→ **Assignment**: Please judge whether each of these statements agrees with the passage on diffuse large B-cell lymphoma, answering yes or no and quoting the passage's deciding words: (a) cytogenetic studies are required to diagnose diffuse large B-cell lymphoma; (b) patients with primary mediastinal diffuse large B-cell lymphoma have a median age of 37 years; (c) diffuse large B-cell lymphoma accounts for about one-third of all non-Hodgkin's lymphoma cases.
━━━ Passage
Diffuse Large B-Cell Lymphoma     Diffuse large B-cell lymphoma is the most common type of non-Hodgkin’s lymphoma, representing approximately one-third of all cases. This lymphoma makes up the majority of cases in previous clinical trials of “aggressive” or “intermediate-grade” lymphoma. Table 134-10 shows the clinical characteristics of diffuse large B-cell lymphoma.

The diagnosis of diffuse large B-cell lymphoma can be made accurately by an expert hematopathologist (Fig. 134-8). Cytogenetic and molecular genetic studies are not necessary for diagnosis, but some evidence has accumulated that patients whose tumors overexpress the BCL-2 protein might be more likely to relapse than others. A subset of patients have tumors with mutations in BCL6 and translocations involving MYC; these are called “double-hit” lymphomas and typically have more aggressive growth and are more poorly responsive to treatment than other diffuse large B-cell lymphomas. Patients with prominent mediastinal involvement are sometimes diagnosed as a separate subgroup having primary mediastinal diffuse large B-cell lymphoma. This latter group of patients has a younger median age (i.e., 37 years) and a female predominance (66%). Subtypes of diffuse large B-cell lymphoma, including those with an immunoblastic subtype and tumors with extensive fibrosis, are recognized by pathologists but do not appear to have important independent prognostic significance.
━━━━━━
━━━ Records supplied
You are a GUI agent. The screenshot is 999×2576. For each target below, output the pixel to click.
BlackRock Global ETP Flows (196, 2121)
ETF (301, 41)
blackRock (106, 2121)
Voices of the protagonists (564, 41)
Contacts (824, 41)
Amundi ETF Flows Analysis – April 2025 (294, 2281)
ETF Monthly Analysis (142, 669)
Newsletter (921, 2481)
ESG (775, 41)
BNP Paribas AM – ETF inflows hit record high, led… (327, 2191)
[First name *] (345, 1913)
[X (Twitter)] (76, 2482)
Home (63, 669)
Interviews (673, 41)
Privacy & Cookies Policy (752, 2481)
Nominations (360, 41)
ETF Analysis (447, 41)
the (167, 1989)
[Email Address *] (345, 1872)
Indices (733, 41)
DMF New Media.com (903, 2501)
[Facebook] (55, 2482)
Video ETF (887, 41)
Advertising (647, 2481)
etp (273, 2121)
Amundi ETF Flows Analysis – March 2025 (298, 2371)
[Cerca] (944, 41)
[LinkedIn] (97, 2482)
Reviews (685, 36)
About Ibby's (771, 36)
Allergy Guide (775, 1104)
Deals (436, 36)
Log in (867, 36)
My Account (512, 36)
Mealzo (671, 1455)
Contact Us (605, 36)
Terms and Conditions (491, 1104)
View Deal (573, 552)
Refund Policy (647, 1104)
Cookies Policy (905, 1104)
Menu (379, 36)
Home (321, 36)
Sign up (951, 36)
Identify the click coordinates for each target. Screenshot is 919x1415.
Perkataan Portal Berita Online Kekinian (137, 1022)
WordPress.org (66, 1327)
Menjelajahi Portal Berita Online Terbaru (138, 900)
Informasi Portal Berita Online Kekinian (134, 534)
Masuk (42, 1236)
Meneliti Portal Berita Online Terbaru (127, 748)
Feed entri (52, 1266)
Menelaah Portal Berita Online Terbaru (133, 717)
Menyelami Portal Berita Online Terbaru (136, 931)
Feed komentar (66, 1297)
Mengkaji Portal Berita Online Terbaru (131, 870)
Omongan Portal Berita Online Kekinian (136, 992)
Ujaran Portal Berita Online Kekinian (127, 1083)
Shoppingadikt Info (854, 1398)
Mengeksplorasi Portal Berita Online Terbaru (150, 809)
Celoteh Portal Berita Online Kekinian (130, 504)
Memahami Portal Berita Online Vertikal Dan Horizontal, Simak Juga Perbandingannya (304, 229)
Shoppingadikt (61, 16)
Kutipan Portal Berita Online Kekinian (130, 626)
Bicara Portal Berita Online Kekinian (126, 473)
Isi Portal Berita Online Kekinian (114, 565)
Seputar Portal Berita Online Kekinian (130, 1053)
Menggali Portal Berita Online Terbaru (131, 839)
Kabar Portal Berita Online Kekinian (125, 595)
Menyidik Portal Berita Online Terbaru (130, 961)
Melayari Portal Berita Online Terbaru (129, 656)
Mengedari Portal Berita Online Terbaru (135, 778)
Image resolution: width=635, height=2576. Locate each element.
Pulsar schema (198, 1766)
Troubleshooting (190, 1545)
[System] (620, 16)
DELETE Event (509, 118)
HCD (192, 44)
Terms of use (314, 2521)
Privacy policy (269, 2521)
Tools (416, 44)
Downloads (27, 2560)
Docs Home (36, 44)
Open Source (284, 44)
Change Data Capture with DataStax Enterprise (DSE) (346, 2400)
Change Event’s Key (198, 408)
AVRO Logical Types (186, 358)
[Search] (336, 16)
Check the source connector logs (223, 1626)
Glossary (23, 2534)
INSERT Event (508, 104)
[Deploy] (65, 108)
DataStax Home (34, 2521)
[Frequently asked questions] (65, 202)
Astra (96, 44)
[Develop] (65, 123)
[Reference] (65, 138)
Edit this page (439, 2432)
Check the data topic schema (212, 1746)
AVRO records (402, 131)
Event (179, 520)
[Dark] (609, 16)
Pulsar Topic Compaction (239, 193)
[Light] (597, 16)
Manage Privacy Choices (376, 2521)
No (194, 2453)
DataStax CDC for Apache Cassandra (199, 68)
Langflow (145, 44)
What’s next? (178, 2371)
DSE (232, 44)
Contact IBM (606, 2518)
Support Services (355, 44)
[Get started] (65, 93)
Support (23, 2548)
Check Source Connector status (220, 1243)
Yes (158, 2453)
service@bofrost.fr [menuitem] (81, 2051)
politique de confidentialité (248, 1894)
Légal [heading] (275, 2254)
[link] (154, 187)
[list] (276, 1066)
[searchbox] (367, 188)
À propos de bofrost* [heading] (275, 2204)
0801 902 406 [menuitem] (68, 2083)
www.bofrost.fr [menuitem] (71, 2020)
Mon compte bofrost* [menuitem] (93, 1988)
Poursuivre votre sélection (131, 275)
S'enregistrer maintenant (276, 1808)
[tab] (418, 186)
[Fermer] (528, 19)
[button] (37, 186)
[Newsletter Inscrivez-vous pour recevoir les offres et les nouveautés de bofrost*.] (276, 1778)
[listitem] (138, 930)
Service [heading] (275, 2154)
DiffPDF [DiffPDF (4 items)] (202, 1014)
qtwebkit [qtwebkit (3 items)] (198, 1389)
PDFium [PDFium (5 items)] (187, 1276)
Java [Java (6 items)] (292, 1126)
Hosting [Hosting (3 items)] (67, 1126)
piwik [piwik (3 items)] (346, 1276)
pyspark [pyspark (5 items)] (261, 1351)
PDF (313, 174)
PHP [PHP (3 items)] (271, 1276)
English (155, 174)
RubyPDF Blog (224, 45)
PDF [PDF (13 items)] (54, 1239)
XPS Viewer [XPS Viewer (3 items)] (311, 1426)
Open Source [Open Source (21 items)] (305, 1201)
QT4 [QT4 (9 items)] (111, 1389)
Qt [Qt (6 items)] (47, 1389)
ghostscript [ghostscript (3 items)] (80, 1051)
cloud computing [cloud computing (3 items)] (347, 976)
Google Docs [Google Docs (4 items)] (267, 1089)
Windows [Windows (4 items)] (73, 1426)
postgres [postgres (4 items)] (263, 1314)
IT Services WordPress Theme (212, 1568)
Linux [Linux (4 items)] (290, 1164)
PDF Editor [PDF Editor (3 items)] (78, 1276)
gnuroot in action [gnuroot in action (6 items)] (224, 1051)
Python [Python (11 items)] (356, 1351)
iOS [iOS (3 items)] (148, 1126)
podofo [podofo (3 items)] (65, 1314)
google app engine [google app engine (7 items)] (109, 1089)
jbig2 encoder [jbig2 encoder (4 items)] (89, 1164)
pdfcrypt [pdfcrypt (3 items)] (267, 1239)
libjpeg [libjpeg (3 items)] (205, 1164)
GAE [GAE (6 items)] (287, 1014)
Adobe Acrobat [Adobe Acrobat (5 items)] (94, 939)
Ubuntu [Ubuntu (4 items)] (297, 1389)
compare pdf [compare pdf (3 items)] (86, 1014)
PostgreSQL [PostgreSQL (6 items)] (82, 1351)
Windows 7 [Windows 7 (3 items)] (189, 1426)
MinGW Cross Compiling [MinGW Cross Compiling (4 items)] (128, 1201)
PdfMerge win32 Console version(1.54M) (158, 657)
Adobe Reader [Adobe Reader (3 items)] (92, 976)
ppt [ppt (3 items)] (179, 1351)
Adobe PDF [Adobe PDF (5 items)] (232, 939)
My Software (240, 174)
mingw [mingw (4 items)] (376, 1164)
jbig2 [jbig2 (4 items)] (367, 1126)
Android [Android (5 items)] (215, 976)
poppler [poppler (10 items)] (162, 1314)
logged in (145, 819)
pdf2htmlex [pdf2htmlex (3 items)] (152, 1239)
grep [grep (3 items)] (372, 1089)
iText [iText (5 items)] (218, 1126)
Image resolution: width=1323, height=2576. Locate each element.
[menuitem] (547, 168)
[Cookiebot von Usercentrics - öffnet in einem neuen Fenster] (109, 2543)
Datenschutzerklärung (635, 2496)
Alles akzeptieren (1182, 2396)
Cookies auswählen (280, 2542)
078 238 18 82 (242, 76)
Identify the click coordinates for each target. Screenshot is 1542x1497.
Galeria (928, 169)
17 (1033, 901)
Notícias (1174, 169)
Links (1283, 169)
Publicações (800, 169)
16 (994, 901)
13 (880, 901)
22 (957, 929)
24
━━━━━━
→ **Written answer**:
(a) No: "Cytogenetic and molecular genetic studies are not necessary for diagnosis"
(b) Yes: "This latter group of patients has a younger median age (i.e., 37 years)"
(c) Yes: "representing approximately one-third of all cases"